Next we have to think about instantiating our JitDump
data structure
somewhere. For better or worse, Perf requires the JITted code for the entire
the process (i.e. PID) to be written to the same JIT dump file. Were our JIT
multi-threaded, access to this JitDump
instance would therefore need to be
shared and synchronised so that CODE_LOAD
records wouldn't get interleaved
when two threads emit a CODE_LOAD
record simultaneously.
Our toy JIT isn't multi-threaded, but for demonstration purposes we'll use a
thread-safe implementation anyway:
/// jit dump file for the current process.

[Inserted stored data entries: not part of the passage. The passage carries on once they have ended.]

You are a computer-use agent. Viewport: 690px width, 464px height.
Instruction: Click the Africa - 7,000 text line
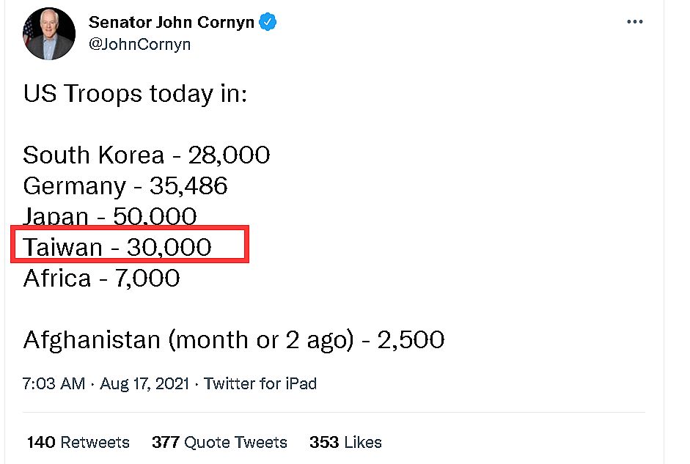tap(101, 278)
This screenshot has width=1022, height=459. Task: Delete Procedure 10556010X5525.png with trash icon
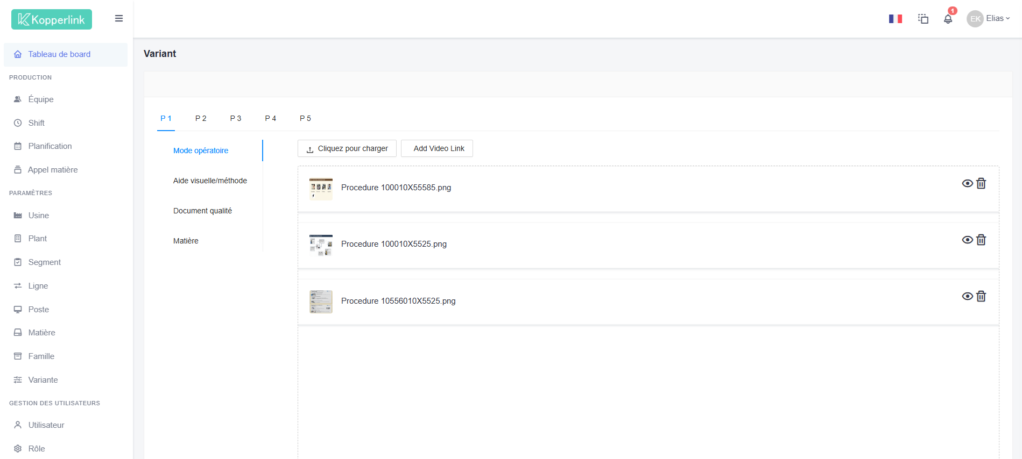pyautogui.click(x=981, y=297)
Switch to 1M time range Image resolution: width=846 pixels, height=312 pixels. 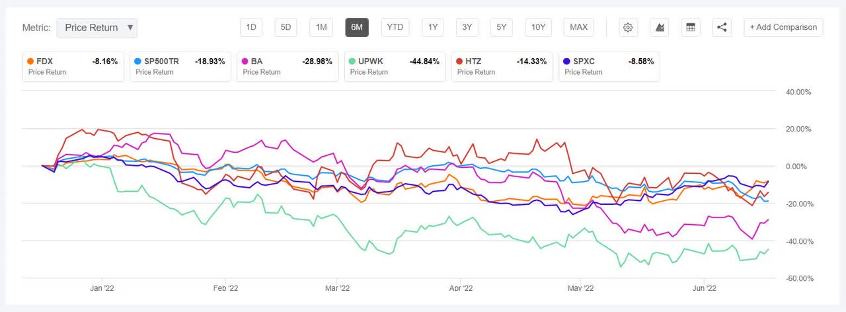(321, 27)
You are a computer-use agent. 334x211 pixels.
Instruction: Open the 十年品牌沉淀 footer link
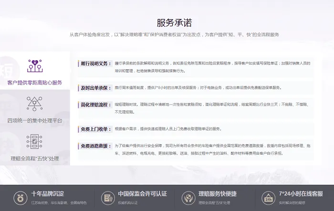point(48,194)
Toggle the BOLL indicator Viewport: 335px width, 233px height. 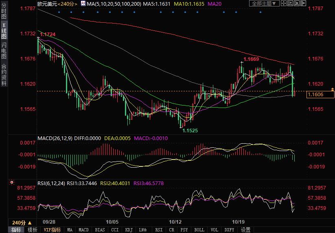199,230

static JIT_DUMP: LazyLock<Mutex<JitDump>> = LazyLock::new(|| Mutex::new(JitDump::new().unwrap()));
Then we can make our life easier by writing a little helper function to write
freshly JITted code into the JIT dump:
/// Register JITted code with perf.
fn register_jitted_code(code: &ExecutableBuffer, code_idx: u64) {
JIT_DUMP
.lock()
.unwrap()
.emit_code_load_record(&code, code_idx)
.unwrap();
}
Then all that remains is to call register_jitted_code()
in the appropriate
places (in our case in main()
). You want to make sure you do this before
the JITted is executed.
...
let jitted_code1 = jit_loop(bound1);
register_jitted_code(&jitted_code1, 1); // <---
let jitted_func1: extern "C" fn() -> i32 =
unsafe { mem::transmute(jitted_code1.ptr(AssemblyOffset(0))) };
let jitted_code2 = jit_loop(bound2);
register_jitted_code(&jitted_code2, 2); // <---
let jitted_func2: extern "C" fn() -> i32 =
unsafe { mem::transmute(jitted_code2.ptr(AssemblyOffset(0))) };
...
That's it. Then we can build and profile our JITted code like so:
$ perf record -k CLOCK_MONOTONIC -g --call-graph=dwarf \
./target/debug/jit 1000000000 2000000000
...
Note -k
selects the clock source to use (in this case CLOCK_MONOTONIC
).
This must match the clock source used in the timestamps in your JIT dump files.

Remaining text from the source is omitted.